» **Document passage**:
Tornado numbers are not good indicators of the effects of climate change, and probably won’t be for some decades.
Simple physics suggests that more energy into the system creates an environment that is, well, more energetic – see Dr. Noah Diffenbaugh’s interview above.

Because our means of detecting and measuring the strength of extreme storms has changed markedly, and more than once, over recent decades, trends for both the number of storms, which we are much better at detecting with new radar technology, and the strength of the storms, which have been measured by very subjective standards, are not consistent over a long enough period to give a good measure.

But..

Scientific American:

“If I were a betting man I’d say tornadoes are getting stronger,” he noted on Tuesday during a lecture at the annual American Geophysical Union fall meeting in San Francisco. But when asked directly at a press conference whether that is the case, he would not commit. “I’m not doing this [work] to establish the future intensity of tornadoes,” he explained, but to establish a method that someday could indeed determine if the storms are becoming more powerful.

» **Extracted data**:

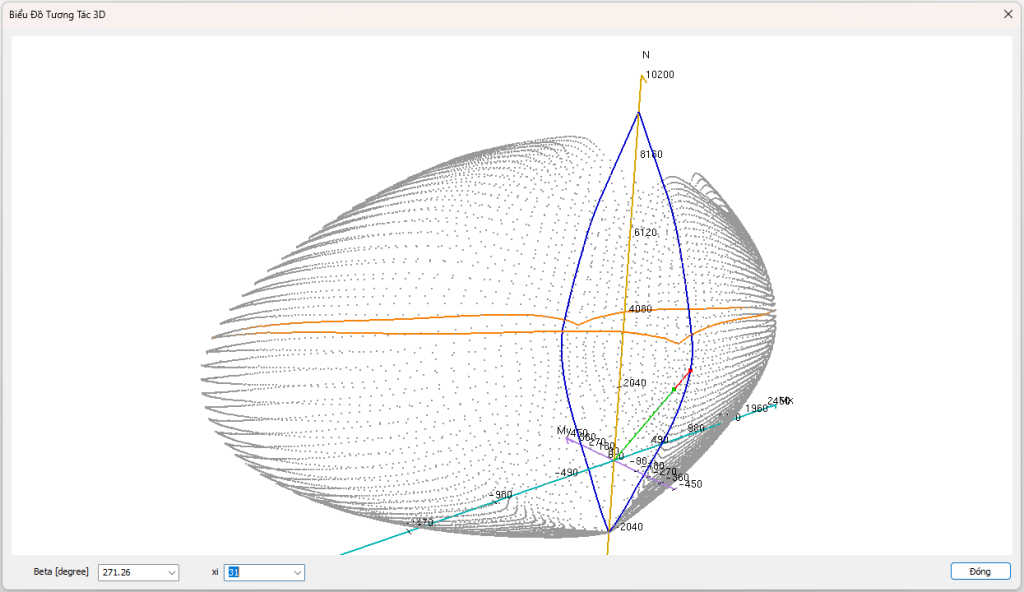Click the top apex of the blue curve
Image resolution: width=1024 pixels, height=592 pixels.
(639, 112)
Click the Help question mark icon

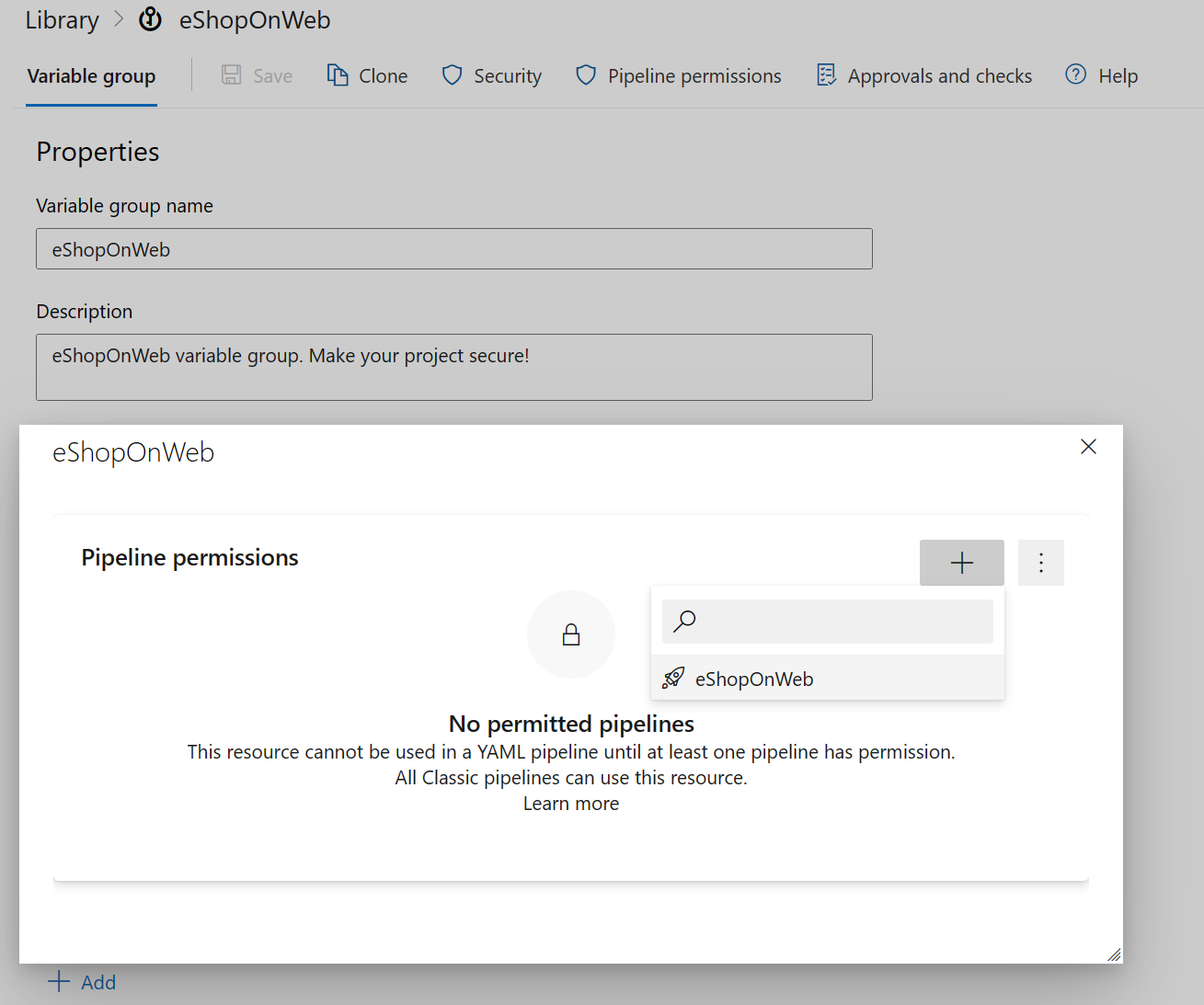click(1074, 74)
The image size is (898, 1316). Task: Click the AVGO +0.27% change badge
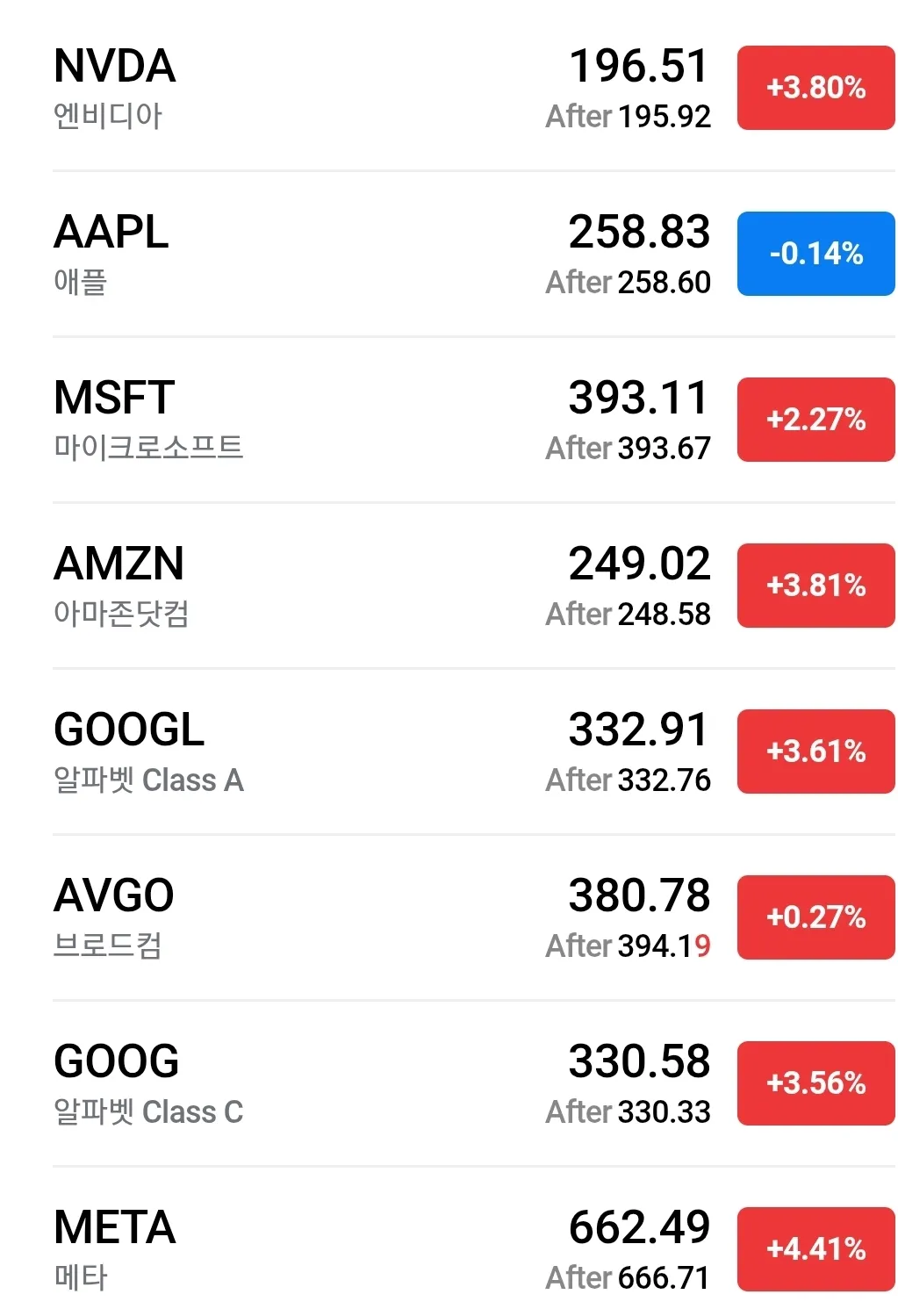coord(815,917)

---

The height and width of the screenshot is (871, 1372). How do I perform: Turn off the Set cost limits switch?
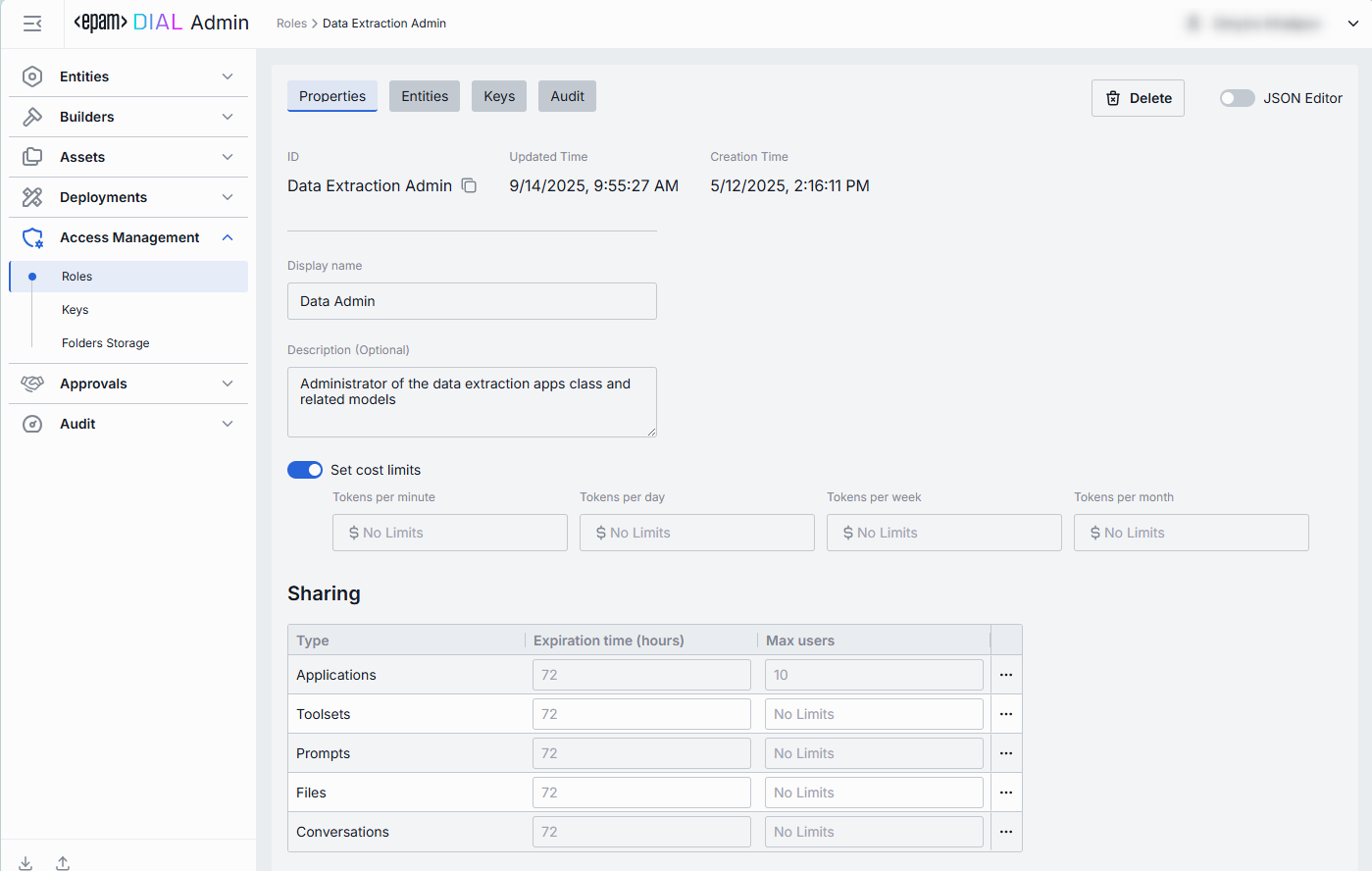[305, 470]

» **What you should do**:
Answer these from the tornado passage:
(a) For how long will tornado numbers probably not be good indicators of the effects of climate change?
(b) What technology has made us much better at detecting storms?
(c) At what event was the lecture with the "betting man" remark given?

» **Full response**:
(a) Probably for some decades.
(b) New radar technology.
(c) The annual American Geophysical Union fall meeting in San Francisco.